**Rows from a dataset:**

■ ■ ■

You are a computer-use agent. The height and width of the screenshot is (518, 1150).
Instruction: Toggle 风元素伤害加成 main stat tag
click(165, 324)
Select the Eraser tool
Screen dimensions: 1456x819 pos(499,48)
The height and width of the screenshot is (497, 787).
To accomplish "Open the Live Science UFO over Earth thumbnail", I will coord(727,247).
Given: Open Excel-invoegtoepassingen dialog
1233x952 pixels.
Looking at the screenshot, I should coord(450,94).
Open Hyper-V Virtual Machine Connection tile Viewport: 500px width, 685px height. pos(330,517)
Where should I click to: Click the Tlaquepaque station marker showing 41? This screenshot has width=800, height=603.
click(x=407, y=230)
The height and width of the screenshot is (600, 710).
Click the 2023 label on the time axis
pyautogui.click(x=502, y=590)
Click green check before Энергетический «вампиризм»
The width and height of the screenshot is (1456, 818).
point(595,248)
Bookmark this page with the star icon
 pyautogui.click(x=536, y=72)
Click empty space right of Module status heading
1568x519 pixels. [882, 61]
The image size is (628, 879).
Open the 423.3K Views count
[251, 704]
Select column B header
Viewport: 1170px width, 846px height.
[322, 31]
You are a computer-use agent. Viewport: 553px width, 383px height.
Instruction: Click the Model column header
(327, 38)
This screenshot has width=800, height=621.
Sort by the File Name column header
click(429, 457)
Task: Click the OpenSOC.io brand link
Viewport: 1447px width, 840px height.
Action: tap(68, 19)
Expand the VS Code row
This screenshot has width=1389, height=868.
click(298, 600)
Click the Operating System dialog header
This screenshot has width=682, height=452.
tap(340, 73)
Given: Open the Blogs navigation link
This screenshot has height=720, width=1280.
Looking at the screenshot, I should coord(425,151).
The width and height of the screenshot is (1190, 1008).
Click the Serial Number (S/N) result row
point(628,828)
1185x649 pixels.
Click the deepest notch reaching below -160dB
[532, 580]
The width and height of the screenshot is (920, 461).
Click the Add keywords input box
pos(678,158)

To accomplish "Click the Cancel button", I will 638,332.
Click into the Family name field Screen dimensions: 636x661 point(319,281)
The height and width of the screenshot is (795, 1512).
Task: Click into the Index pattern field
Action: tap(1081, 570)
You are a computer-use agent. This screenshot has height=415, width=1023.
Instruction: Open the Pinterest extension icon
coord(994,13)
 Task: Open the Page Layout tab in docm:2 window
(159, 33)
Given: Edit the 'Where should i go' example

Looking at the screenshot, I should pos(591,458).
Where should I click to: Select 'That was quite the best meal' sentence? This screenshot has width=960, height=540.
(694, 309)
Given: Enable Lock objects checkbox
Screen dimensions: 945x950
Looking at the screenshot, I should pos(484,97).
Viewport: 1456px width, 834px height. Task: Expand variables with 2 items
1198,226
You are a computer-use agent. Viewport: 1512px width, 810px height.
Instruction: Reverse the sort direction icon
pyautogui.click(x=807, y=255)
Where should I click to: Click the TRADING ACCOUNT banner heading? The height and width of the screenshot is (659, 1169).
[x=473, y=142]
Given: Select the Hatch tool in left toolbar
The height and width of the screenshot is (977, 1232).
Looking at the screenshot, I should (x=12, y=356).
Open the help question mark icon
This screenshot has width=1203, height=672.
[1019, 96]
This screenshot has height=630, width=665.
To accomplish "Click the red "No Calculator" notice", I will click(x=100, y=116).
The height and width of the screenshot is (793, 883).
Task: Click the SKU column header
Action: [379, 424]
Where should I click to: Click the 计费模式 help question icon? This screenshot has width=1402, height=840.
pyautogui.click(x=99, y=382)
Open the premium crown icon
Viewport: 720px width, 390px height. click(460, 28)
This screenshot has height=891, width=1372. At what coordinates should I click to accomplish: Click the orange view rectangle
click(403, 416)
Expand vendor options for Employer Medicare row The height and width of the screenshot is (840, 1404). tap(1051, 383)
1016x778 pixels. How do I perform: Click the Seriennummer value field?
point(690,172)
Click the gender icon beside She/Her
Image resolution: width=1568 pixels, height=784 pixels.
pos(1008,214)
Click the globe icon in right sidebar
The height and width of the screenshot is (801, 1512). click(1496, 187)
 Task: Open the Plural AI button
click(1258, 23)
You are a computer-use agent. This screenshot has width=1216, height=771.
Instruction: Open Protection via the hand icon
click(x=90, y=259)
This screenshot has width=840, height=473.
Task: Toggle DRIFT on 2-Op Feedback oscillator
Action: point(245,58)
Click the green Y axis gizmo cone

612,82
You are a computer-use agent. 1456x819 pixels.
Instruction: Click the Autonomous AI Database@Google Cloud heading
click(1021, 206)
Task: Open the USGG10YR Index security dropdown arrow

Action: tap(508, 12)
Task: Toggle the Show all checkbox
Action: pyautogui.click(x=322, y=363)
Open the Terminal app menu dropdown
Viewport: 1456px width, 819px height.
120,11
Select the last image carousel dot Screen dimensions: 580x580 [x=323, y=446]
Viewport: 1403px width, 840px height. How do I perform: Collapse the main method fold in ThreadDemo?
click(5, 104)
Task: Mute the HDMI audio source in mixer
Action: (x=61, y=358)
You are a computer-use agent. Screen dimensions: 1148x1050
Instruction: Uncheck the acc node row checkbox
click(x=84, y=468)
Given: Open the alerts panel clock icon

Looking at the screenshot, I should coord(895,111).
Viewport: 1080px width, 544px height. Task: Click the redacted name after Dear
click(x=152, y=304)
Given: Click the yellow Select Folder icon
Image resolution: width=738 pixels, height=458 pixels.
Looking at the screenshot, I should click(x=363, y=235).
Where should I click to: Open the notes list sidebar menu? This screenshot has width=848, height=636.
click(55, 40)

■ ■ ■

**Aim of the task:** Reproduce all of the rows above, character for character, without changing anything.

**Written response:**
You are a computer-use agent. The height and width of the screenshot is (518, 1150).
Instruction: Toggle 风元素伤害加成 main stat tag
click(165, 324)
Select the Eraser tool
Screen dimensions: 1456x819 pos(499,48)
The height and width of the screenshot is (497, 787).
To accomplish "Open the Live Science UFO over Earth thumbnail", I will coord(727,247).
Given: Open Excel-invoegtoepassingen dialog
1233x952 pixels.
Looking at the screenshot, I should coord(450,94).
Open Hyper-V Virtual Machine Connection tile Viewport: 500px width, 685px height. pos(330,517)
Where should I click to: Click the Tlaquepaque station marker showing 41? This screenshot has width=800, height=603.
click(x=407, y=230)
The height and width of the screenshot is (600, 710).
Click the 2023 label on the time axis
pyautogui.click(x=502, y=590)
Click green check before Энергетический «вампиризм»
The width and height of the screenshot is (1456, 818).
point(595,248)
Bookmark this page with the star icon
 pyautogui.click(x=536, y=72)
Click empty space right of Module status heading
1568x519 pixels. [882, 61]
The image size is (628, 879).
Open the 423.3K Views count
[251, 704]
Select column B header
Viewport: 1170px width, 846px height.
[322, 31]
You are a computer-use agent. Viewport: 553px width, 383px height.
Instruction: Click the Model column header
(327, 38)
This screenshot has width=800, height=621.
Sort by the File Name column header
click(429, 457)
Task: Click the OpenSOC.io brand link
Viewport: 1447px width, 840px height.
Action: tap(68, 19)
Expand the VS Code row
This screenshot has width=1389, height=868.
click(298, 600)
Click the Operating System dialog header
This screenshot has width=682, height=452.
tap(340, 73)
Given: Open the Blogs navigation link
This screenshot has height=720, width=1280.
Looking at the screenshot, I should coord(425,151).
The width and height of the screenshot is (1190, 1008).
Click the Serial Number (S/N) result row
point(628,828)
1185x649 pixels.
Click the deepest notch reaching below -160dB
[532, 580]
The width and height of the screenshot is (920, 461).
Click the Add keywords input box
pos(678,158)

To accomplish "Click the Cancel button", I will 638,332.
Click into the Family name field Screen dimensions: 636x661 point(319,281)
The height and width of the screenshot is (795, 1512).
Task: Click into the Index pattern field
Action: tap(1081, 570)
You are a computer-use agent. This screenshot has height=415, width=1023.
Instruction: Open the Pinterest extension icon
coord(994,13)
 Task: Open the Page Layout tab in docm:2 window
(159, 33)
Given: Edit the 'Where should i go' example

Looking at the screenshot, I should pos(591,458).
Where should I click to: Select 'That was quite the best meal' sentence? This screenshot has width=960, height=540.
(694, 309)
Given: Enable Lock objects checkbox
Screen dimensions: 945x950
Looking at the screenshot, I should pos(484,97).
Viewport: 1456px width, 834px height. Task: Expand variables with 2 items
1198,226
You are a computer-use agent. Viewport: 1512px width, 810px height.
Instruction: Reverse the sort direction icon
pyautogui.click(x=807, y=255)
Where should I click to: Click the TRADING ACCOUNT banner heading? The height and width of the screenshot is (659, 1169).
[x=473, y=142]
Given: Select the Hatch tool in left toolbar
The height and width of the screenshot is (977, 1232).
Looking at the screenshot, I should (x=12, y=356).
Open the help question mark icon
This screenshot has width=1203, height=672.
[1019, 96]
This screenshot has height=630, width=665.
To accomplish "Click the red "No Calculator" notice", I will click(x=100, y=116).
The height and width of the screenshot is (793, 883).
Task: Click the SKU column header
Action: [379, 424]
Where should I click to: Click the 计费模式 help question icon? This screenshot has width=1402, height=840.
pyautogui.click(x=99, y=382)
Open the premium crown icon
Viewport: 720px width, 390px height. click(460, 28)
This screenshot has height=891, width=1372. At what coordinates should I click to accomplish: Click the orange view rectangle
click(403, 416)
Expand vendor options for Employer Medicare row The height and width of the screenshot is (840, 1404). tap(1051, 383)
1016x778 pixels. How do I perform: Click the Seriennummer value field?
point(690,172)
Click the gender icon beside She/Her
Image resolution: width=1568 pixels, height=784 pixels.
pos(1008,214)
Click the globe icon in right sidebar
The height and width of the screenshot is (801, 1512). click(1496, 187)
 Task: Open the Plural AI button
click(1258, 23)
You are a computer-use agent. This screenshot has width=1216, height=771.
Instruction: Open Protection via the hand icon
click(x=90, y=259)
This screenshot has width=840, height=473.
Task: Toggle DRIFT on 2-Op Feedback oscillator
Action: point(245,58)
Click the green Y axis gizmo cone

612,82
You are a computer-use agent. 1456x819 pixels.
Instruction: Click the Autonomous AI Database@Google Cloud heading
click(1021, 206)
Task: Open the USGG10YR Index security dropdown arrow

Action: tap(508, 12)
Task: Toggle the Show all checkbox
Action: pyautogui.click(x=322, y=363)
Open the Terminal app menu dropdown
Viewport: 1456px width, 819px height.
120,11
Select the last image carousel dot Screen dimensions: 580x580 [x=323, y=446]
Viewport: 1403px width, 840px height. How do I perform: Collapse the main method fold in ThreadDemo?
click(5, 104)
Task: Mute the HDMI audio source in mixer
Action: (x=61, y=358)
You are a computer-use agent. Screen dimensions: 1148x1050
Instruction: Uncheck the acc node row checkbox
click(x=84, y=468)
Given: Open the alerts panel clock icon

Looking at the screenshot, I should coord(895,111).
Viewport: 1080px width, 544px height. Task: Click the redacted name after Dear
click(x=152, y=304)
Given: Click the yellow Select Folder icon
Image resolution: width=738 pixels, height=458 pixels.
Looking at the screenshot, I should click(x=363, y=235).
Where should I click to: Open the notes list sidebar menu? This screenshot has width=848, height=636.
click(55, 40)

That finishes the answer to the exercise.